Collected data

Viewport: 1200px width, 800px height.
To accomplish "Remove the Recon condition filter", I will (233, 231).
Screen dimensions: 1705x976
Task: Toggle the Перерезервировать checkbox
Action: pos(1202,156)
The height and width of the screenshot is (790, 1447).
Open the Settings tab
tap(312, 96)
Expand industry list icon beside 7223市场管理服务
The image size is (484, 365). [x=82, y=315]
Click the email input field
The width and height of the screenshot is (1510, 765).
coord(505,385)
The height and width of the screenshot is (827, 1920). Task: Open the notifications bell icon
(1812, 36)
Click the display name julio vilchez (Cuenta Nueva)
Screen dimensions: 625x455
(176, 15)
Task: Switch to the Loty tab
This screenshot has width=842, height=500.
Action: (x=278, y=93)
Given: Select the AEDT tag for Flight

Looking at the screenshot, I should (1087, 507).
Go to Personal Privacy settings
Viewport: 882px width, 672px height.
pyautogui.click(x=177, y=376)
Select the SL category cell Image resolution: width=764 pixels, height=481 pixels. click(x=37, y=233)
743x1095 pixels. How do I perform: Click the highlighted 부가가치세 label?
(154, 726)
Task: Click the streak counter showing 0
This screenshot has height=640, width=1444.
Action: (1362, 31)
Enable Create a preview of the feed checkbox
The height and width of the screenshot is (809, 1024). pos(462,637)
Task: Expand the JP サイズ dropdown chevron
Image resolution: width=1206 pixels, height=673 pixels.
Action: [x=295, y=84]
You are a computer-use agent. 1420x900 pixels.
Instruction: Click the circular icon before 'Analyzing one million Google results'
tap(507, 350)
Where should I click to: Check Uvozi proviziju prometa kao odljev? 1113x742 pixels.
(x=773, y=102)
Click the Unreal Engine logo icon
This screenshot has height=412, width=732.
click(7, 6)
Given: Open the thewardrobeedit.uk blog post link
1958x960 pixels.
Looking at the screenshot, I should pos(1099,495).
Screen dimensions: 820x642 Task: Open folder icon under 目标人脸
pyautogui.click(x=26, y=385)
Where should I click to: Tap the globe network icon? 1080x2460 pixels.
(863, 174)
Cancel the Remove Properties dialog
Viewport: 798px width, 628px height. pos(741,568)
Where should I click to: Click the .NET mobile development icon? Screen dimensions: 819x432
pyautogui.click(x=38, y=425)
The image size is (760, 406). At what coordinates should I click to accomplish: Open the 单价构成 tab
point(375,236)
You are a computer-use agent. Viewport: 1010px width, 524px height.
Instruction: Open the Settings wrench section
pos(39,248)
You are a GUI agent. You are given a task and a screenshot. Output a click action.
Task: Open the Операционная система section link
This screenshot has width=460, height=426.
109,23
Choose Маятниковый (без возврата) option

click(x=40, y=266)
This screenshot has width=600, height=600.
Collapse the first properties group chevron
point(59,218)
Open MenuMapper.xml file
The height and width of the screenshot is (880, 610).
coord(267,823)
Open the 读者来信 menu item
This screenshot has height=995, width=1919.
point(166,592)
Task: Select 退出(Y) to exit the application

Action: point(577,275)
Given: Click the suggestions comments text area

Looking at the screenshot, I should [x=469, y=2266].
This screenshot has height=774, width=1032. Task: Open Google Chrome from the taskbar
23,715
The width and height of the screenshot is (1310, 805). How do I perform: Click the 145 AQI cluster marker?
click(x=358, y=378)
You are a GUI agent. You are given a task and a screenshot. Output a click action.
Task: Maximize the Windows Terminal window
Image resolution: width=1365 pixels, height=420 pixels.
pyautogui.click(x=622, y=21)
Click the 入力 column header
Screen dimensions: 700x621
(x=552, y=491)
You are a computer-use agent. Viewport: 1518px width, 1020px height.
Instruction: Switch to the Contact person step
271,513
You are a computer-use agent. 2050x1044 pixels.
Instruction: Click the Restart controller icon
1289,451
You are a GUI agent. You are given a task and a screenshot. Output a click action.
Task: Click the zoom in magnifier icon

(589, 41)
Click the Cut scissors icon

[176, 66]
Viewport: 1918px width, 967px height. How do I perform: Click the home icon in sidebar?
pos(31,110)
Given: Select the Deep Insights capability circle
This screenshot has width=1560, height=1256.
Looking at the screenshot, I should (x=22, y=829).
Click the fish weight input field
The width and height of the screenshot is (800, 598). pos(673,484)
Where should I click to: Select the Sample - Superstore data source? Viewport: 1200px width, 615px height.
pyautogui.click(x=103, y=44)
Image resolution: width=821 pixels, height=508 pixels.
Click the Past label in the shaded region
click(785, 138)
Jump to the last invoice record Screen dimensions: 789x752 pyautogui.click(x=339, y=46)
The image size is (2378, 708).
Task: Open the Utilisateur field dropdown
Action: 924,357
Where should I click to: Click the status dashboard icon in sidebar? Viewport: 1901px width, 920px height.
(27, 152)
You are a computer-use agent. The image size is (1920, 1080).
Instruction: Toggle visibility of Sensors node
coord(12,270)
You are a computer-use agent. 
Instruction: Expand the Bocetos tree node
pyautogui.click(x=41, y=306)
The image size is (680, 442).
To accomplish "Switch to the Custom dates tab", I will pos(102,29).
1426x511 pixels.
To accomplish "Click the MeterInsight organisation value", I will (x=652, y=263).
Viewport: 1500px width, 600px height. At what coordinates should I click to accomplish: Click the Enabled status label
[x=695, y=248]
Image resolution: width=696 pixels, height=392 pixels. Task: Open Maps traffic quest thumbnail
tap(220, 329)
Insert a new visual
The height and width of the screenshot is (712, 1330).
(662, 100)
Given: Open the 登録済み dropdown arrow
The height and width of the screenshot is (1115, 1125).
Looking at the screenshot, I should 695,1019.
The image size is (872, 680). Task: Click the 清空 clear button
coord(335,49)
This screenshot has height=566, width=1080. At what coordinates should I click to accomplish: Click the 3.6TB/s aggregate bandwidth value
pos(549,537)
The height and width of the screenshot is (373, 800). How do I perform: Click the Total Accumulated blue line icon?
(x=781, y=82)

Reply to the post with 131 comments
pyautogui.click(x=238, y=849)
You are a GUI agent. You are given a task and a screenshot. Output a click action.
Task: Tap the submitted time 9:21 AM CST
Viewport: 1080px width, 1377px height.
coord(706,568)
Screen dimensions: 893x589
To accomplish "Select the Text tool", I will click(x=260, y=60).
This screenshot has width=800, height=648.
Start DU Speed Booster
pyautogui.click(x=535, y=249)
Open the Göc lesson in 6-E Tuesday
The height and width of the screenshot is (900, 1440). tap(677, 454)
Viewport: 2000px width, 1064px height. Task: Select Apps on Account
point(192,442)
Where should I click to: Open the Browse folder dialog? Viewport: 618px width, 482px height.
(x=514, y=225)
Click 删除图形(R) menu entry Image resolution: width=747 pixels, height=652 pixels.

• BRIEF:
Among the entries above, find every line holding "link" and copy it.

• REPLY:
Given: Open the thewardrobeedit.uk blog post link
Task: Open the Операционная система section link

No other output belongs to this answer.